Carol | 7074 comments I think you meant Ruth maybe.

message 9: by Cynthia (new)

Cynthia | 2 comments To me, this poem speaks of the incredible beauty and richness to be found in deeply, systematically, examining a small segment of life - in this case, Nabokov's study of the Lycaenidae, the Blue butterflies. Matthews's description of his personal reaction to Nabokov's passion, as displayed in the "shrine" of Nabokov's butterfly room, stirs a similar deep response in me as a reader...and as a lover of the natural world. I'd love to visit Nabokov's butterfly room!

Thanks, Ruth, for posting this.

message 10: by Ruth (last edited Nov 24, 2009 10:15AM) (new)

Ruth | 9444 comments carol (akittykat) wrote: "I think you meant Ruth maybe."

I thought perhaps you were confused, Carol, thinking that Nabakov wrote the poem, rather than Matthew.

Jim, if you're referring all that philosophy stuff to me, I can't even begin to answer. I just thought it was interesting that Matthews chose the lesser known of Nabokov's areas of focus.

I don't choose the weekly poems, Cynthia, I just schedule them. Credit goes to those members who have selected them.
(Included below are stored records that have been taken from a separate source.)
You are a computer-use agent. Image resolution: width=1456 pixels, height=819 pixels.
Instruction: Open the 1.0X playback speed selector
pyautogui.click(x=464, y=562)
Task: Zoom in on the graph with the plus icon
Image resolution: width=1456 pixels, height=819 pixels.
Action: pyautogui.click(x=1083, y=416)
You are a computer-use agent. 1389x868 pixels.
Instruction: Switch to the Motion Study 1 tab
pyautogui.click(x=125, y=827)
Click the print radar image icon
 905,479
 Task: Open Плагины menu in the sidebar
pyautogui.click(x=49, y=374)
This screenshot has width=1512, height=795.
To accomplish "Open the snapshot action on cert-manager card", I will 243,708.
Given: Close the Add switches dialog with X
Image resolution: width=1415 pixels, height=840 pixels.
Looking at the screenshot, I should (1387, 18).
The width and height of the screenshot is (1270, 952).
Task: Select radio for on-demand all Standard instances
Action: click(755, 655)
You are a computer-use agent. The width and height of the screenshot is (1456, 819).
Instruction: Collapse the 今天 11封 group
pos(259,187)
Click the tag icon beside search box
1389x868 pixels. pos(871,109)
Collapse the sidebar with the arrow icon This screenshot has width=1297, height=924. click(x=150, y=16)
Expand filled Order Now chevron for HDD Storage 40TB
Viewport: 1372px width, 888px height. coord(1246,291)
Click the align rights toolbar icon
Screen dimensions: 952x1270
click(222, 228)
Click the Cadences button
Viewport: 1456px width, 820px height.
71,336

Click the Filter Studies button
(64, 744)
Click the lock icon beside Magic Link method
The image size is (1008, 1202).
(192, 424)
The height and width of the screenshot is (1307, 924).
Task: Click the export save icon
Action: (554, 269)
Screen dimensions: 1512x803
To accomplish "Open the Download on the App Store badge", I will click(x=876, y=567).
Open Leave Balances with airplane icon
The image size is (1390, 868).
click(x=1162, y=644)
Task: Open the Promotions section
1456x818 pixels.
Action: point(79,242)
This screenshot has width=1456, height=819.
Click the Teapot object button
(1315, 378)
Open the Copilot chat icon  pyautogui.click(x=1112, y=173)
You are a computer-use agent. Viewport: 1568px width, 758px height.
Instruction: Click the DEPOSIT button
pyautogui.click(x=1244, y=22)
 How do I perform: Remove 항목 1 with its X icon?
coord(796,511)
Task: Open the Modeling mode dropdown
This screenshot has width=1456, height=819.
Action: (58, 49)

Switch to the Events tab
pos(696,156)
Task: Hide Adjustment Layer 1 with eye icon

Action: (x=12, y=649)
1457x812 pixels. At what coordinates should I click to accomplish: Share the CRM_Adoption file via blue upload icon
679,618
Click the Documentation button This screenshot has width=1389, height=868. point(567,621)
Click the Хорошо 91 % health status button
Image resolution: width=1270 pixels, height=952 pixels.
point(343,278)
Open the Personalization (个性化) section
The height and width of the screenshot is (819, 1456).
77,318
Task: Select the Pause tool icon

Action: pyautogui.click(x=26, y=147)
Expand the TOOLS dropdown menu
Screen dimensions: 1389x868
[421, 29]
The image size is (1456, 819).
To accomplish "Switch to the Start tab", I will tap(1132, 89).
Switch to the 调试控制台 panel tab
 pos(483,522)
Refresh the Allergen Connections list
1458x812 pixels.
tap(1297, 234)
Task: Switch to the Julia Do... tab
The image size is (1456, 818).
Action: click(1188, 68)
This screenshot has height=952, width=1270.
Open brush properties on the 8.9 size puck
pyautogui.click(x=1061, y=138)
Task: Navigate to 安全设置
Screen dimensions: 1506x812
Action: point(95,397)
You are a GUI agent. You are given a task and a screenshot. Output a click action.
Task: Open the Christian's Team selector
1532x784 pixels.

message 11: by Carol (new)

Carol | 7074 comments No I knew Matthew wrote it. I did not realize Nabokov had a butterfly room. That was an interesting piece of trivia. Thank You

message 12: by Jim (new)

Jim | 491 comments Ruth, you could tell me anything about Hegel and Schonpenauer, and I would believe it. All I know about them is their names.

Of course, I believe you implicitly anyhow.

message 13: by Ruth (new)

Ruth | 9444 comments Jim wrote: "Ruth, you could tell me anything about Hegel and Schonpenauer, and I would believe it. All I know about them is their names.

Whew! That's a relief. I thought I was falling short of your expectations.